The new bill that was tabled in the Greek parliament provides the possibility for more tax offenses to be subject to more favorable fines under Law. 4337/2015. In particular, an extension of the deadline for submitting irrevocable tax offense declaration of acceptance until October 30th 2016 is provided, which is necessary for the inclusion of older pending cases to favorable provisions. Indicatively, the penalty for failure to submit Tax return is reduced to 50% on the amount of tax from 120% applicable under the previous Law. 2523/97. It is recalled that for the fines concerning tax offenses a presumption of retroactive application of the new more lenient law is accepted (Council of State 4256/2001).
An exemption from income tax is provided for capital gains arising from the transfer of domestic corporate bonds. Corporate bonds issued by companies within the EU and EEA / EFTA benefit from the same exemption. The exemption from value added tax does not include the case of distribution or capitalization of goodwill.
Losses incurred abroad from conducting business or from capital transfer shall not be offset against income generated domestically. Exceptionally, foreign tax losses are recognized and offset against income arising in EU Member States or EEA (and not a third country), unless they are exempted by a double taxation treaty concluded and applied in Greece. Netting is made per country. These losses cannot be transferred after five years.
When it is difficult to identify the time when the right to receive income was acquired (e.g. decision of the competent body), the time when income was acquired from dividends from abroad is considered the time of payment to the beneficiary by crediting bank account or otherwise. The same applies to the foreign interest.
Services provided by a lawyer to non-taxable natural or legal persons and residents of a third country concerning the publication of a handwritten will and the issue of a certificate as well as filing tax returns are exempt from VAT. The exemption applies even if the above mentioned services are connected with immovable property situated in Greece.

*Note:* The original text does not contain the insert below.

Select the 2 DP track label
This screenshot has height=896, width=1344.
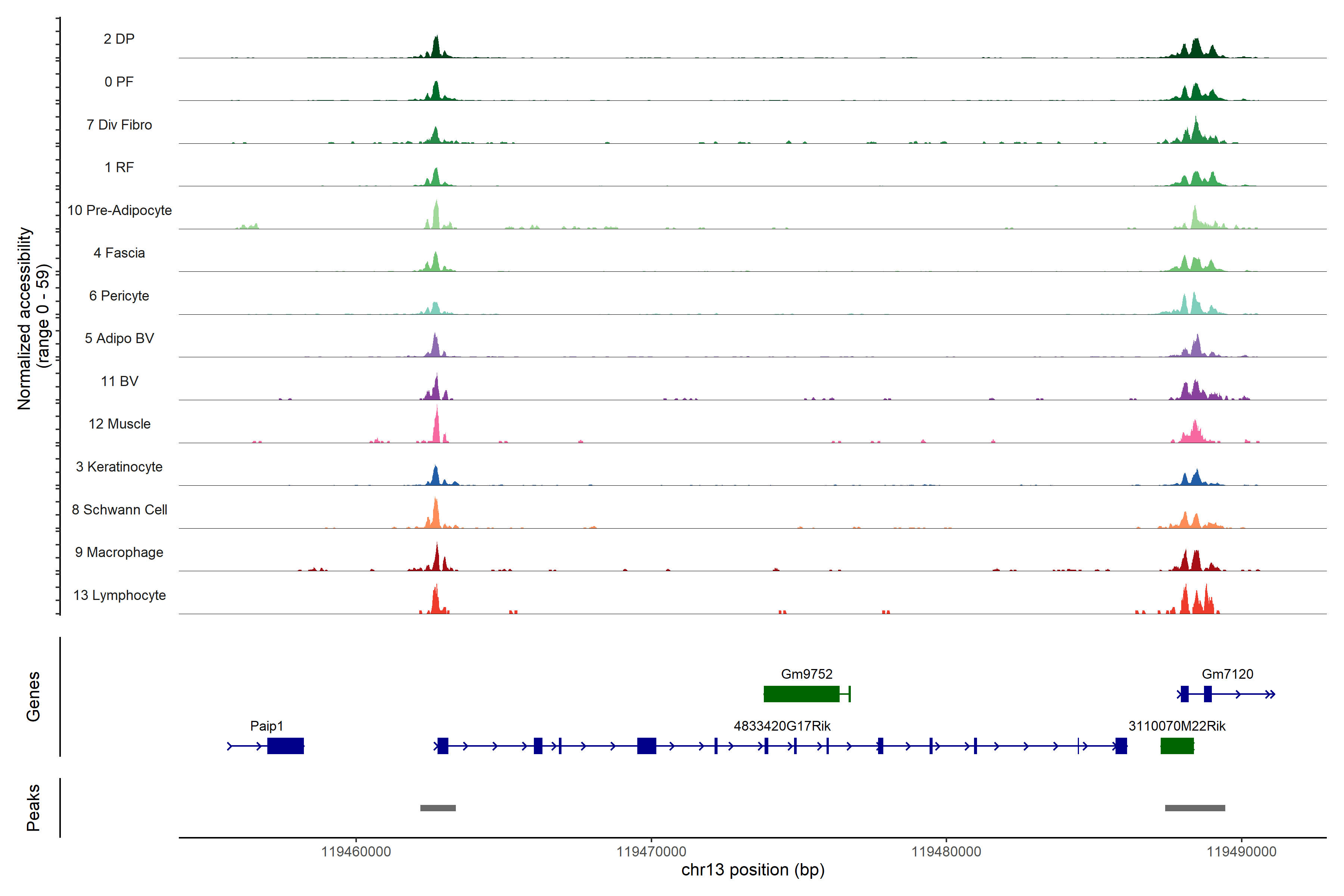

Partners of a Private Capital Company (IKE) are not liable to be insured unless they have the status of an administrator or if the Private Capital Company is a single-member. It appears that from January 1st 2017 an unpaid administrator of a Private Capital Company will be required to pay contributions based only on the minimum insurable income of € 586 per month.
After completing 40 years of insurance freelancers/ self-employed will be able to request payment of reduced social contributions by 50% under the new insurance system. For the implementation of the reduction to take place, the insured should waive the increase in pension on the next insurance years.
The claims by social security institutions included in the Single insurance fund (EFKA) from unpaid insurance contributions are subject to the 20-year limitation. The limitation period begins on the first day of the next year in which an insurable employment or service was given. This regulation does not include claims that have been written off until 11.05.2016.
Properties that are owner occupied for producing or carrying any type of business are no longer exempt from additional Single Property Tax (ENFIA) and are now also subject to the additional tax.
The value of land parcels of natural persons taken into account when calculating the supplementary tax on Statements of Single Property Tax for the year 2016 and later. In addition, the deduction of 20% for empty and non-electrified buildings (residential and commercial property) is abolished.
The solidarity levy on all foreign-sourced income, irrespective of whether Greece has concluded or not the corresponding state convention for the avoidance of double taxation (Double Taxation Conventions -DTC). This does not apply in those cases where it is expressly provided that there is exemption from the special levy.
Insurance contributions are deducted from the proceeds of the tax year to which they are related provided that their payment was made on time, even in the next fiscal year (for example due to the extension of the legal deadline). The tax expenditure is not recognized fiscally if the payment of contributions took place late in the next fiscal year.